* _Teks Bacaan_
####

Sebagai contoh, 6 mahasiswa Universitas Indonesia yang kreatif coba mendirikan suatu yayasan yang diberi nama Nalacity Foundation. Enam mahasiswa yg terdiri Fiza, Yofita, Alfi Syah, Ari dan Fahry ini tergerak membantu para mantan penderita kusta. Para mantan penderita kusta, warga desa Tangerang, Banten itu dibantu dan diberdayakan dalam membuat dan memasarkan hasil karya mereka  yg berupa jilbab atau kerudung buat wanita muslim. Hingga kini karya para wanita penderita kusta itu sudah merambah hampir di seluruh wilayah indonesia karena dipasarkan melalui sistem online oleh Nalacity Foundation.

####

* _Kumpulan Data_

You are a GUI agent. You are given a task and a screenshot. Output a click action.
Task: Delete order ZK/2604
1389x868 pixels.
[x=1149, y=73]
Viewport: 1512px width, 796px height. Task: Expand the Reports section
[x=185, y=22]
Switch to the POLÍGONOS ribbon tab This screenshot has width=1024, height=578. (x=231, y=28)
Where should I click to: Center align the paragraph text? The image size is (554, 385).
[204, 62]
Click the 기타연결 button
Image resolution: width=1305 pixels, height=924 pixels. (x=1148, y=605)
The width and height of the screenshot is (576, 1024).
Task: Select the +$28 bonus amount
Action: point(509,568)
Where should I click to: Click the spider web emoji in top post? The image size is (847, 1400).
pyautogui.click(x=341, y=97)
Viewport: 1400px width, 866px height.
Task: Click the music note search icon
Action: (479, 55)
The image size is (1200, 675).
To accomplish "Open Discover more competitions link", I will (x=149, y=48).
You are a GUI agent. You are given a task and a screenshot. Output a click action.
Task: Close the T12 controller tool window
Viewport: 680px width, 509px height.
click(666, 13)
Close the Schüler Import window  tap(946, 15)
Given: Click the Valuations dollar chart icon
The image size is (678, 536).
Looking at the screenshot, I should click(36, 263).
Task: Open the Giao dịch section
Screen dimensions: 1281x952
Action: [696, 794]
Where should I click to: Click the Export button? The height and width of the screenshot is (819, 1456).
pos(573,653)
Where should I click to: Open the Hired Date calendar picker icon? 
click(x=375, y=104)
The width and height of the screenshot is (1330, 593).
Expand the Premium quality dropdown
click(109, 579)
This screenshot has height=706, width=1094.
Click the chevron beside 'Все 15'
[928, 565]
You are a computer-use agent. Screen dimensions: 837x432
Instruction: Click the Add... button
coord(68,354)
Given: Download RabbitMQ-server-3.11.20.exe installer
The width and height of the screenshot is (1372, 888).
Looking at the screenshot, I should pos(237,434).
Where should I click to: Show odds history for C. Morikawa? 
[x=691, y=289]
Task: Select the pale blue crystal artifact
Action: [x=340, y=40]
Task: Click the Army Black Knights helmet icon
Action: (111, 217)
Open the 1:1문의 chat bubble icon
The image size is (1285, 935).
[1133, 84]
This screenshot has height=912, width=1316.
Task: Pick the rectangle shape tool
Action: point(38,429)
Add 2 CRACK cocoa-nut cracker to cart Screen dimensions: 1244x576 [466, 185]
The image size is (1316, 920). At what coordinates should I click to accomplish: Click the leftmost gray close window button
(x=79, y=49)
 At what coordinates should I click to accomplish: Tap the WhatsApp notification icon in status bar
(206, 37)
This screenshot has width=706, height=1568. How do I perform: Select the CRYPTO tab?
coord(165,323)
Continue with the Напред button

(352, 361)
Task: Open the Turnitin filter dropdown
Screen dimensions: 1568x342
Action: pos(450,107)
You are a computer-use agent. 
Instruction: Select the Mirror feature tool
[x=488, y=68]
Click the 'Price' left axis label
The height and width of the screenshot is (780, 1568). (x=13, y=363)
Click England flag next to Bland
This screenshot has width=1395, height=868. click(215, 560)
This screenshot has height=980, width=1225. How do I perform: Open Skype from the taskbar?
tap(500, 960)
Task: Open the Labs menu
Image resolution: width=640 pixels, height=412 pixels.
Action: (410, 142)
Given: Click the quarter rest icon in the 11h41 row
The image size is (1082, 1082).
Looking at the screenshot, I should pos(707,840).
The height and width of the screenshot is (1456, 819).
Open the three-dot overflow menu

####

* _Tugas Wajib_
a. Menurut teks tentang Nalacity Foundation, hasil karya apa yang dibuat oleh para mantan penderita kusta?
b. Terjemahkan kalimat dari teks tentang Nalacity Foundation ini ke dalam bahasa Inggris: "Hingga kini karya para wanita penderita kusta itu sudah merambah hampir di seluruh wilayah indonesia karena dipasarkan melalui sistem online oleh Nalacity Foundation."
c. Sambung teks tentang Nalacity Foundation dengan beberapa kalimat yang dimulai sesudah kalimat terakhirnya.
Data di atas tidak diperlukan untuk mengerjakan latihan ini.

* _Jawaban Latihan_
a. Jilbab atau kerudung untuk wanita muslim.

b. To this day, the work of these women with leprosy has spread to almost every region of Indonesia because it is marketed through an online system by Nalacity Foundation.

c.
Kemudian ada lagi, mahasiswa Universitas Gajah Mada, Yogyakarta yang tergabung dalam gerakan Kammi Mengajar. Mereka mengajar dan memberi pendampingan kepada warga korban letusan gunung merapi cara mengolah dan memasarkan ikan lele dengan mengolahnya menjadi nuget lele, kripik lele dan abon lele. Dengan demikian para warga korban letusan gunung Merapi itu mendapatkan nilai lebih dari sekedra menjual ikan lele mentah.
Lalu ada juga pasangan muda Wahyu Aditya dan Arie Octaviani, pasangan suami istri ini benar-benar kreatif dan produktif. Mereka menggagas dan mendirikan Distro KDRI alias Kementrian Desain Republik Indonesia. KDRI ini membuat dan mengumpulkan hasil desain anak-anak muda Indonesia mengenai nasionalisme. Hasil karya itu bisa berupa kaos yg unik, komik dan animasi. Hingga kini KDRI menurut Adit, telah memiliki ribuan fans dan followers di seluruh dunia.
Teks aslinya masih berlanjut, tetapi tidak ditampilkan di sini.